Makes sense. I have to imagine there is a performance impact to waiting until you've downloaded the entire image _just in case_ there's some metadata telling you to rotate it right at the end of the stream.
I personally like the status quo that PNGs don't encode orientation. I can dump PNGs when I'm debugging and I know I'm looking at the bits the same way up as the code is!
PNG now does - and they've been as vague as they could be in the spec about whether any exif data should affect the image display or not. The spec says:
"It is recommended that unless a decoder has independent knowledge of the validity of the Exif data, the data should be considered to be of historical value only."
Instead of either saying: "yes you must rotate it" or "no you shall not rotate it" to make everyone do the same thing. And if it were yes, they should also have made this a mandatory chunk since now they made it optional to read.

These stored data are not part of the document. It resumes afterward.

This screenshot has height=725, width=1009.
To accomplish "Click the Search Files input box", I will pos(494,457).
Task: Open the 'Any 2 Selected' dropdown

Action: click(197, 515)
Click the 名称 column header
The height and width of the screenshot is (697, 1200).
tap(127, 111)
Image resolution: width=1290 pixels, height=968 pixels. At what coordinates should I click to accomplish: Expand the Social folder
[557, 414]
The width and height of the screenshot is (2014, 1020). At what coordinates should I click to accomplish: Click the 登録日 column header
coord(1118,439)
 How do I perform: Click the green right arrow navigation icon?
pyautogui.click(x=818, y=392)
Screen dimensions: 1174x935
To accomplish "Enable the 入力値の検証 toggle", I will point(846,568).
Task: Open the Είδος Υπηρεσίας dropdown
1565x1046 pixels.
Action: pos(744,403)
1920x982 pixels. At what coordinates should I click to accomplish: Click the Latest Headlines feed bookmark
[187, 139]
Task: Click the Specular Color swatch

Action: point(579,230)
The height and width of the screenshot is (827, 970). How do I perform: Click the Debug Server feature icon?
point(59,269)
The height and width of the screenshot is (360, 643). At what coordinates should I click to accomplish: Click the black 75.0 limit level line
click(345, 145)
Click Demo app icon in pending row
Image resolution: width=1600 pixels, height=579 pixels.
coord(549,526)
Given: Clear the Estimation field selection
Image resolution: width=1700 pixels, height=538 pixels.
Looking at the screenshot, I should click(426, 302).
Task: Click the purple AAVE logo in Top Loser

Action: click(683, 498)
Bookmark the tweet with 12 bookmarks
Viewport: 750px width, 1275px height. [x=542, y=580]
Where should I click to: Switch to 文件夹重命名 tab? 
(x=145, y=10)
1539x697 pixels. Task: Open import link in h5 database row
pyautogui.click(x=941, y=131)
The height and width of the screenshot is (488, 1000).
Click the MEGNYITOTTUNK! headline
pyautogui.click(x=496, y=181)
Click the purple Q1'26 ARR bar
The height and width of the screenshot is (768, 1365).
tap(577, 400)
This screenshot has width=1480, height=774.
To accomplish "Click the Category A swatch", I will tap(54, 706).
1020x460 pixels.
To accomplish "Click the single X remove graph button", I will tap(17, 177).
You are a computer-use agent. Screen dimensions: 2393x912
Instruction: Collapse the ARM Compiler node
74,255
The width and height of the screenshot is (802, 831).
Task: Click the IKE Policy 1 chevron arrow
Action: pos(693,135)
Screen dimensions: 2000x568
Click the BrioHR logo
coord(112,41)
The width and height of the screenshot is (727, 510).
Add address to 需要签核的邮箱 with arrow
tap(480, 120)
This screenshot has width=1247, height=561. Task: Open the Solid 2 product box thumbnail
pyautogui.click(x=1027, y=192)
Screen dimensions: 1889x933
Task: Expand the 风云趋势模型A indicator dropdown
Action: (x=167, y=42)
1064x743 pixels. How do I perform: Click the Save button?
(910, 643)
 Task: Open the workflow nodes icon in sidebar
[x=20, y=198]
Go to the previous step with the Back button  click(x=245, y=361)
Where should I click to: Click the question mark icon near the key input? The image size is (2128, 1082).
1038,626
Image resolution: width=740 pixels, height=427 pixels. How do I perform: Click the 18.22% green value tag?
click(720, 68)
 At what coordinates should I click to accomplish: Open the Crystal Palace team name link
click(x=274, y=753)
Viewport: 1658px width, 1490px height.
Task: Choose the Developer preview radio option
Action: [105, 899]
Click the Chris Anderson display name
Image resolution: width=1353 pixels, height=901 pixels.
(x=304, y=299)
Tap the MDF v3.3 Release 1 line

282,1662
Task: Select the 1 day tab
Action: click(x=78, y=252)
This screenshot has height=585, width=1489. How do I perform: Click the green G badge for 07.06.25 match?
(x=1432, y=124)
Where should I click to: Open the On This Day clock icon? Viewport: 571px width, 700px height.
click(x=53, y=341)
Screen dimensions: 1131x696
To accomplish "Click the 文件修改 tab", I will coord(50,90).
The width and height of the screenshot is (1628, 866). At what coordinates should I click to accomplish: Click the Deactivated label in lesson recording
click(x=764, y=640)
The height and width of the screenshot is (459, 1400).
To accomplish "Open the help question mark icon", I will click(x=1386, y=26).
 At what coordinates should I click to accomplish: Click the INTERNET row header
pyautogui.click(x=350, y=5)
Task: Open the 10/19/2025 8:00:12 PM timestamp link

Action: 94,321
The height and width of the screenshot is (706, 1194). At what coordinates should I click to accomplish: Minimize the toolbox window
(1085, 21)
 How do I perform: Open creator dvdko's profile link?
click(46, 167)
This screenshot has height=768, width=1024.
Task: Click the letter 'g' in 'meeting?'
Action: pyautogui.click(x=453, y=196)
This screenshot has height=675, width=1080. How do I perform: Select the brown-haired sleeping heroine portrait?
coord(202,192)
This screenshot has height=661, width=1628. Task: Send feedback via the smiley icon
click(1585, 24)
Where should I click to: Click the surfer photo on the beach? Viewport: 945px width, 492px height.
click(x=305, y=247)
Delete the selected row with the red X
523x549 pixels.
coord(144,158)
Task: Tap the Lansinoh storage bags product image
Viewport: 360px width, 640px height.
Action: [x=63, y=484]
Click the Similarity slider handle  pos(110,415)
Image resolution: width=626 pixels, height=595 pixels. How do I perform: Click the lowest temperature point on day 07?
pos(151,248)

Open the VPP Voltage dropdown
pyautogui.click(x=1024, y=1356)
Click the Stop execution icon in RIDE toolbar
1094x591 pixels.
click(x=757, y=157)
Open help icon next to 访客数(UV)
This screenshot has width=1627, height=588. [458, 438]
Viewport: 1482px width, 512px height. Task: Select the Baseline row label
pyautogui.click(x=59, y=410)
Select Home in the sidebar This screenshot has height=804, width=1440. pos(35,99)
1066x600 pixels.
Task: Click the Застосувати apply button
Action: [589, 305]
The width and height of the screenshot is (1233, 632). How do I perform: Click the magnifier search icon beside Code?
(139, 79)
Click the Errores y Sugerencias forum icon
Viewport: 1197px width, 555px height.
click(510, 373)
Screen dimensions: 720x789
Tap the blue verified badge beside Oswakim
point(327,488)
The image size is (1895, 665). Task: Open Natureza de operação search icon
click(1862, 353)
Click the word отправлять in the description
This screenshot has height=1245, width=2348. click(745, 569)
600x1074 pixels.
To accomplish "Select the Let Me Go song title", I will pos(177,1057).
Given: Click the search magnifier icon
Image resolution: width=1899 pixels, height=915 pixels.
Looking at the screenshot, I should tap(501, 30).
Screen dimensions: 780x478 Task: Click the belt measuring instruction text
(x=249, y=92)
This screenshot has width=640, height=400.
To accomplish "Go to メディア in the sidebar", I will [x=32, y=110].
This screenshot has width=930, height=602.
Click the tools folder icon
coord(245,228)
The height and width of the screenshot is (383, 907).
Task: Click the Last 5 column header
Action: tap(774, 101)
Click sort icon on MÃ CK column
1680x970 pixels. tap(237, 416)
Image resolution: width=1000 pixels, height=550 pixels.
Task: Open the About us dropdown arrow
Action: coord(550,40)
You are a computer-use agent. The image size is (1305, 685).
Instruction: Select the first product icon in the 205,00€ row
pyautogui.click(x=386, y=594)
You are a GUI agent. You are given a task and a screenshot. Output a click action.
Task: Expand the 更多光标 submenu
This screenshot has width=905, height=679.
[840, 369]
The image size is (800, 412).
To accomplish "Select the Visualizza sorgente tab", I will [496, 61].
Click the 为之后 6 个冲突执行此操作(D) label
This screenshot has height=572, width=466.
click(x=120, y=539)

Orientation in EXIF was an ugly hack and we're living with its fallout today.
Cameras should have just rotated the actual image pixels when saving, instead of cheating. If that's too slow, implement it in hardware, or schedule a deferred process and don't let the images be exported until that's done.
> Orientation in EXIF was an ugly hack and we're living with its fallout today.
No, it was an elegant hack given all the constraints which mostly no longer exist on modern hardware (although I wouldn't be so sure about really small embedded systems).
Sure, modern cameras will have no issues loading the full JPEG into memory, but how would you have implemented this in cameras that only have enough for exactly one line's worth of compression blocks?
> or schedule a deferred process and don't let the images be exported until that's done.
Good luck doing this on a battery-powered camera writing directly to an SD card that's expected to be mountable after removing it from the camera without an intransparent postprocessing step.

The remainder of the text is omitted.